- THE PROBLEM: Substitute "desktop automation assistant" for each "computer-use agent" in the material below, and leave everything else as it is.

- RECORDS FOR THIS EXERCISE:
+++

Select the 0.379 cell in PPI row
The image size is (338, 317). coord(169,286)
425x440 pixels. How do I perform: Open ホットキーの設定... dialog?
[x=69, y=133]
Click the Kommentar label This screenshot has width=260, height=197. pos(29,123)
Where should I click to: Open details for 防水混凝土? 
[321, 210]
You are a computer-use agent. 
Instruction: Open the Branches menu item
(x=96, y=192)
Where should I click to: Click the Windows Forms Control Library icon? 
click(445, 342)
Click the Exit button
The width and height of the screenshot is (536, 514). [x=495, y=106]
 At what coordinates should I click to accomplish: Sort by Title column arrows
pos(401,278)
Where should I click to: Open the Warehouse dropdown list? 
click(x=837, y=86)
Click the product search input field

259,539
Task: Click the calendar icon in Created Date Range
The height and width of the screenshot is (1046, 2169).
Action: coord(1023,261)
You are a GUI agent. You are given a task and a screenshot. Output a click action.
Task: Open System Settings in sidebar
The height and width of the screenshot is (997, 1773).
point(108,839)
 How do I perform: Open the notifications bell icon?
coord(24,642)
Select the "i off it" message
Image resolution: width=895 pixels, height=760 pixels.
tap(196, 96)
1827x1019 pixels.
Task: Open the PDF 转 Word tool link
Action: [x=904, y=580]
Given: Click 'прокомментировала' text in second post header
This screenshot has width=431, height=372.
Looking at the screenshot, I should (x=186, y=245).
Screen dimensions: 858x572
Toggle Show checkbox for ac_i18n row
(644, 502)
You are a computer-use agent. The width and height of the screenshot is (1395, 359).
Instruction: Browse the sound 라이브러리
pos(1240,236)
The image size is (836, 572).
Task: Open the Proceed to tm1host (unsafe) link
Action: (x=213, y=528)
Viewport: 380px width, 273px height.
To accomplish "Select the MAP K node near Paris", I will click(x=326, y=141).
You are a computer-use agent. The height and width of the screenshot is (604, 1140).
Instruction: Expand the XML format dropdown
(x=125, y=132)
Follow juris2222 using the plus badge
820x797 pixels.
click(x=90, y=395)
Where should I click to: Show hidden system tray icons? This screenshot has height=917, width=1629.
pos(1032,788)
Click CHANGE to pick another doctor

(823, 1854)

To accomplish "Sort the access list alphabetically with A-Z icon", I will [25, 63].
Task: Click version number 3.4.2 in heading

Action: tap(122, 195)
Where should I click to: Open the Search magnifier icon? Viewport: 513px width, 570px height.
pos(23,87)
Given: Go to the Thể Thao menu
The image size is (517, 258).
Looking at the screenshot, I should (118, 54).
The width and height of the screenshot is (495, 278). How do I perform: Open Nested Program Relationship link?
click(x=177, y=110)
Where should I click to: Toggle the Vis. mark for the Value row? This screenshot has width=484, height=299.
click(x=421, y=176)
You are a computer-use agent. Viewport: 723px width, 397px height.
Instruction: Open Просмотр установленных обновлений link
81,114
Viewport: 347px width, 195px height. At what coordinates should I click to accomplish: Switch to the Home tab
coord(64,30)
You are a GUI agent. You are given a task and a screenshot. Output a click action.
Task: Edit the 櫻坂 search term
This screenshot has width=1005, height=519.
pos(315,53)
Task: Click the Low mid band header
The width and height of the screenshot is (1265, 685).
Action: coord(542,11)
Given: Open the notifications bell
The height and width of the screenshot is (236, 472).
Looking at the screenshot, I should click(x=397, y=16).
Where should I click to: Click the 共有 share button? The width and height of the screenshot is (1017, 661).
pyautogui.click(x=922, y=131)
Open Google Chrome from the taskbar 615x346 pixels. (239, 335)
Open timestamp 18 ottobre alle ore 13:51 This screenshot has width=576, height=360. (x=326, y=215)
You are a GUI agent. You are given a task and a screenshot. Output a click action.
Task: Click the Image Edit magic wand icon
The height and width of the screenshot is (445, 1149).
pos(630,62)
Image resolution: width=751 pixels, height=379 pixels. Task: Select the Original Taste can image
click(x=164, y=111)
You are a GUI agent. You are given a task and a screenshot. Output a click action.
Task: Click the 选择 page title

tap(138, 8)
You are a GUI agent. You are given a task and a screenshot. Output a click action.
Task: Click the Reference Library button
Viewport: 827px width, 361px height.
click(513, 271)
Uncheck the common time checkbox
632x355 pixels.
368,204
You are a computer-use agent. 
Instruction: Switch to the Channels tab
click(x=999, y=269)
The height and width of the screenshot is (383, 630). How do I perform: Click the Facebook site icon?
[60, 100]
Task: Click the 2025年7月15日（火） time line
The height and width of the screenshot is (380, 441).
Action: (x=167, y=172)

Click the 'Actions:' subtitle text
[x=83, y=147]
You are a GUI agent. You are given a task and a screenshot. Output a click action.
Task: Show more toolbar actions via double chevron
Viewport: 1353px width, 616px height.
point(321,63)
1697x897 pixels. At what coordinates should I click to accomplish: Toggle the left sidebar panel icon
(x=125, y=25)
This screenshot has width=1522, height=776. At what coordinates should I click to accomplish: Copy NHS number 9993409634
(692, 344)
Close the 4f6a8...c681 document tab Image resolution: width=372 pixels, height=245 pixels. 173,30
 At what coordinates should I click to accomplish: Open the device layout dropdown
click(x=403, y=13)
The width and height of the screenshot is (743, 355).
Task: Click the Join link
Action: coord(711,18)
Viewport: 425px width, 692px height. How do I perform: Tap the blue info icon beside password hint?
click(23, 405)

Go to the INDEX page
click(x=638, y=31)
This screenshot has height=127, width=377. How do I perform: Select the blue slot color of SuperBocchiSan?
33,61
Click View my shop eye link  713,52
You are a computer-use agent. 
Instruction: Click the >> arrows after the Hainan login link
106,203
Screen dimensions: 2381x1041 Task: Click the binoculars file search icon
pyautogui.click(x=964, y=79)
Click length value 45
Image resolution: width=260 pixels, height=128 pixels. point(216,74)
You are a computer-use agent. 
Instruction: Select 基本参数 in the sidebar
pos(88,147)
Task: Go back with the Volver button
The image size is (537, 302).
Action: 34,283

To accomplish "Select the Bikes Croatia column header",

+++

- SOLUTION TO THE EXERCISE:
Select the 0.379 cell in PPI row
The image size is (338, 317). coord(169,286)
425x440 pixels. How do I perform: Open ホットキーの設定... dialog?
[x=69, y=133]
Click the Kommentar label This screenshot has width=260, height=197. pos(29,123)
Where should I click to: Open details for 防水混凝土? 
[321, 210]
You are a desktop automation assistant. 
Instruction: Open the Branches menu item
(x=96, y=192)
Where should I click to: Click the Windows Forms Control Library icon? 
click(445, 342)
Click the Exit button
The width and height of the screenshot is (536, 514). [x=495, y=106]
 At what coordinates should I click to accomplish: Sort by Title column arrows
pos(401,278)
Where should I click to: Open the Warehouse dropdown list? 
click(x=837, y=86)
Click the product search input field

259,539
Task: Click the calendar icon in Created Date Range
The height and width of the screenshot is (1046, 2169).
Action: coord(1023,261)
You are a GUI agent. You are given a task and a screenshot. Output a click action.
Task: Open System Settings in sidebar
The height and width of the screenshot is (997, 1773).
point(108,839)
 How do I perform: Open the notifications bell icon?
coord(24,642)
Select the "i off it" message
Image resolution: width=895 pixels, height=760 pixels.
tap(196, 96)
1827x1019 pixels.
Task: Open the PDF 转 Word tool link
Action: [x=904, y=580]
Given: Click 'прокомментировала' text in second post header
This screenshot has width=431, height=372.
Looking at the screenshot, I should (x=186, y=245).
Screen dimensions: 858x572
Toggle Show checkbox for ac_i18n row
(644, 502)
You are a desktop automation assistant. The width and height of the screenshot is (1395, 359).
Instruction: Browse the sound 라이브러리
pos(1240,236)
The image size is (836, 572).
Task: Open the Proceed to tm1host (unsafe) link
Action: (x=213, y=528)
Viewport: 380px width, 273px height.
To accomplish "Select the MAP K node near Paris", I will click(x=326, y=141).
You are a desktop automation assistant. The height and width of the screenshot is (604, 1140).
Instruction: Expand the XML format dropdown
(x=125, y=132)
Follow juris2222 using the plus badge
820x797 pixels.
click(x=90, y=395)
Where should I click to: Show hidden system tray icons? This screenshot has height=917, width=1629.
pos(1032,788)
Click CHANGE to pick another doctor

(823, 1854)

To accomplish "Sort the access list alphabetically with A-Z icon", I will [25, 63].
Task: Click version number 3.4.2 in heading

Action: tap(122, 195)
Where should I click to: Open the Search magnifier icon? Viewport: 513px width, 570px height.
pos(23,87)
Given: Go to the Thể Thao menu
The image size is (517, 258).
Looking at the screenshot, I should (118, 54).
The width and height of the screenshot is (495, 278). How do I perform: Open Nested Program Relationship link?
click(x=177, y=110)
Where should I click to: Toggle the Vis. mark for the Value row? This screenshot has width=484, height=299.
click(x=421, y=176)
You are a desktop automation assistant. Viewport: 723px width, 397px height.
Instruction: Open Просмотр установленных обновлений link
81,114
Viewport: 347px width, 195px height. At what coordinates should I click to accomplish: Switch to the Home tab
coord(64,30)
You are a GUI agent. You are given a task and a screenshot. Output a click action.
Task: Edit the 櫻坂 search term
This screenshot has width=1005, height=519.
pos(315,53)
Task: Click the Low mid band header
The width and height of the screenshot is (1265, 685).
Action: coord(542,11)
Given: Open the notifications bell
The height and width of the screenshot is (236, 472).
Looking at the screenshot, I should click(x=397, y=16).
Where should I click to: Click the 共有 share button? The width and height of the screenshot is (1017, 661).
pyautogui.click(x=922, y=131)
Open Google Chrome from the taskbar 615x346 pixels. (239, 335)
Open timestamp 18 ottobre alle ore 13:51 This screenshot has width=576, height=360. (x=326, y=215)
You are a GUI agent. You are given a task and a screenshot. Output a click action.
Task: Click the Image Edit magic wand icon
The height and width of the screenshot is (445, 1149).
pos(630,62)
Image resolution: width=751 pixels, height=379 pixels. Task: Select the Original Taste can image
click(x=164, y=111)
You are a GUI agent. You are given a task and a screenshot. Output a click action.
Task: Click the 选择 page title

tap(138, 8)
You are a GUI agent. You are given a task and a screenshot. Output a click action.
Task: Click the Reference Library button
Viewport: 827px width, 361px height.
click(513, 271)
Uncheck the common time checkbox
632x355 pixels.
368,204
You are a desktop automation assistant. 
Instruction: Switch to the Channels tab
click(x=999, y=269)
The height and width of the screenshot is (383, 630). How do I perform: Click the Facebook site icon?
[60, 100]
Task: Click the 2025年7月15日（火） time line
The height and width of the screenshot is (380, 441).
Action: (x=167, y=172)

Click the 'Actions:' subtitle text
[x=83, y=147]
You are a GUI agent. You are given a task and a screenshot. Output a click action.
Task: Show more toolbar actions via double chevron
Viewport: 1353px width, 616px height.
point(321,63)
1697x897 pixels. At what coordinates should I click to accomplish: Toggle the left sidebar panel icon
(x=125, y=25)
This screenshot has width=1522, height=776. At what coordinates should I click to accomplish: Copy NHS number 9993409634
(692, 344)
Close the 4f6a8...c681 document tab Image resolution: width=372 pixels, height=245 pixels. 173,30
 At what coordinates should I click to accomplish: Open the device layout dropdown
click(x=403, y=13)
The width and height of the screenshot is (743, 355).
Task: Click the Join link
Action: coord(711,18)
Viewport: 425px width, 692px height. How do I perform: Tap the blue info icon beside password hint?
click(23, 405)

Go to the INDEX page
click(x=638, y=31)
This screenshot has height=127, width=377. How do I perform: Select the blue slot color of SuperBocchiSan?
33,61
Click View my shop eye link  713,52
You are a desktop automation assistant. 
Instruction: Click the >> arrows after the Hainan login link
106,203
Screen dimensions: 2381x1041 Task: Click the binoculars file search icon
pyautogui.click(x=964, y=79)
Click length value 45
Image resolution: width=260 pixels, height=128 pixels. point(216,74)
You are a desktop automation assistant. 
Instruction: Select 基本参数 in the sidebar
pos(88,147)
Task: Go back with the Volver button
The image size is (537, 302).
Action: 34,283

To accomplish "Select the Bikes Croatia column header",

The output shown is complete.